=== WORK ITEM ===
Return all of the entries below exactly as they are given.

════

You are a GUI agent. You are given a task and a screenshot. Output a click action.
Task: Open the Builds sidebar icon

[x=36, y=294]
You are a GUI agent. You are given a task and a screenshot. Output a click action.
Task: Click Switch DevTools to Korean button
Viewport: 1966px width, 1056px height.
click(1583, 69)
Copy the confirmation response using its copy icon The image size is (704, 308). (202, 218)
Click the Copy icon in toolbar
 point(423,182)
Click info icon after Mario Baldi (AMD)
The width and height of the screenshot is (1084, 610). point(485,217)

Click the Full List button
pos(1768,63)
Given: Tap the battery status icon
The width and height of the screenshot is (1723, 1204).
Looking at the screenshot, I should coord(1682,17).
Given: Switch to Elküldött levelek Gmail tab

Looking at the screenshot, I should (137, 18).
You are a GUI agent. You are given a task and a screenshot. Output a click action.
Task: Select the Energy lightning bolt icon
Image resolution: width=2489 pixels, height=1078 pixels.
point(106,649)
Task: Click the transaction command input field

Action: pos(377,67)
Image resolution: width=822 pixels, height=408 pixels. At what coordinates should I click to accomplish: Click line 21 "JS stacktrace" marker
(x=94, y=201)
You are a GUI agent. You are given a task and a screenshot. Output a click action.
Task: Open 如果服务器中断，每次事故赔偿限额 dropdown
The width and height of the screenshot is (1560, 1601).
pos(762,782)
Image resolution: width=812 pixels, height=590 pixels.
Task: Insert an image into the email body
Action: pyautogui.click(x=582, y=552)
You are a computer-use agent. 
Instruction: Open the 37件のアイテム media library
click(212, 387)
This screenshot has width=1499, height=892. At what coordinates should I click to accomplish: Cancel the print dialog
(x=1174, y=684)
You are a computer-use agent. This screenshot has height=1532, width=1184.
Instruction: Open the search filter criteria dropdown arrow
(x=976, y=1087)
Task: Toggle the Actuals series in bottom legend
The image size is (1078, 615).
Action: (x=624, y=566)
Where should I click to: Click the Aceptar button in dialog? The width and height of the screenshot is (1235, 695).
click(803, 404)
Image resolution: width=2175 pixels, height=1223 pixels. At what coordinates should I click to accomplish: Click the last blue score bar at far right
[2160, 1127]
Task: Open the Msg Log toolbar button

════

=== WRITTEN SOLUTION ===
You are a GUI agent. You are given a task and a screenshot. Output a click action.
Task: Open the Builds sidebar icon

[x=36, y=294]
You are a GUI agent. You are given a task and a screenshot. Output a click action.
Task: Click Switch DevTools to Korean button
Viewport: 1966px width, 1056px height.
click(1583, 69)
Copy the confirmation response using its copy icon The image size is (704, 308). (202, 218)
Click the Copy icon in toolbar
 point(423,182)
Click info icon after Mario Baldi (AMD)
The width and height of the screenshot is (1084, 610). point(485,217)

Click the Full List button
pos(1768,63)
Given: Tap the battery status icon
The width and height of the screenshot is (1723, 1204).
Looking at the screenshot, I should coord(1682,17).
Given: Switch to Elküldött levelek Gmail tab

Looking at the screenshot, I should (137, 18).
You are a GUI agent. You are given a task and a screenshot. Output a click action.
Task: Select the Energy lightning bolt icon
Image resolution: width=2489 pixels, height=1078 pixels.
point(106,649)
Task: Click the transaction command input field

Action: pos(377,67)
Image resolution: width=822 pixels, height=408 pixels. At what coordinates should I click to accomplish: Click line 21 "JS stacktrace" marker
(x=94, y=201)
You are a GUI agent. You are given a task and a screenshot. Output a click action.
Task: Open 如果服务器中断，每次事故赔偿限额 dropdown
The width and height of the screenshot is (1560, 1601).
pos(762,782)
Image resolution: width=812 pixels, height=590 pixels.
Task: Insert an image into the email body
Action: pyautogui.click(x=582, y=552)
You are a computer-use agent. 
Instruction: Open the 37件のアイテム media library
click(212, 387)
This screenshot has width=1499, height=892. At what coordinates should I click to accomplish: Cancel the print dialog
(x=1174, y=684)
You are a computer-use agent. This screenshot has height=1532, width=1184.
Instruction: Open the search filter criteria dropdown arrow
(x=976, y=1087)
Task: Toggle the Actuals series in bottom legend
The image size is (1078, 615).
Action: (x=624, y=566)
Where should I click to: Click the Aceptar button in dialog? The width and height of the screenshot is (1235, 695).
click(803, 404)
Image resolution: width=2175 pixels, height=1223 pixels. At what coordinates should I click to accomplish: Click the last blue score bar at far right
[2160, 1127]
Task: Open the Msg Log toolbar button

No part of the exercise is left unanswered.